Objective: To investigate immunomodulatory properties of 4 antihistamines available in Japan.

Method: Isolated peripheral blood T cells from healthy volunteers were preincubated with cetirizine, loratadine, olopatadine, or fexofenadine for 30 minutes and then stimulated with interleukin (IL)-12 or IL-4 to skew immune response towards type 1 or type 2 helper T cells.

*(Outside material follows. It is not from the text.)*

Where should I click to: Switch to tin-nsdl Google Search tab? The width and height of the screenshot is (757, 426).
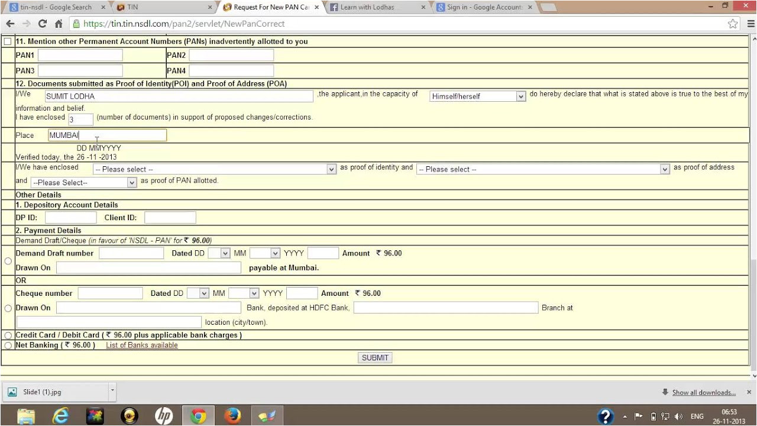tap(56, 7)
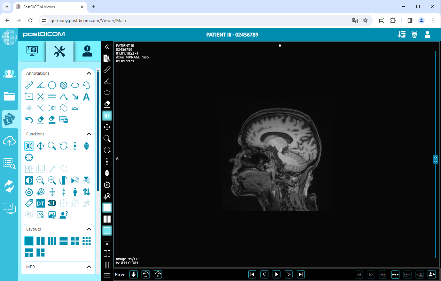
Task: Select the magnify zoom tool in Functions
Action: (52, 146)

RNA was extracted 6 hours later and semiquantitative reverse transcription polymerase chain reaction (RT-PCR) was performed using primers for IL-5 and interferon (IFN) γ. Supernatants were collected 24 hours after stimulation, and cytokine production was quantified by enzyme-linked immunosorbent assay (ELISA).

Results: RT-PCR revealed that IL-12–induced expression of IFN-γ was partially suppressed by loratadine and fexofenadine and that all 4 agents tested inhibited IL-4–induced expression of IL-5. ELISA demonstrated that IL-12–induced IFN-γ production was significantly suppressed by cetirizine and fexofenadine and IL-4–induced IL-5 production was downregulated by three agents with the exception of cetirizine. This study demonstrates that antihistamines have varying immunomodulatory properties, suggesting treatment choice for atopic dermatitis can be directed by disease signs and symptoms.

Key words: Atopic dermatitis antihistamines. IL-4. IL-12.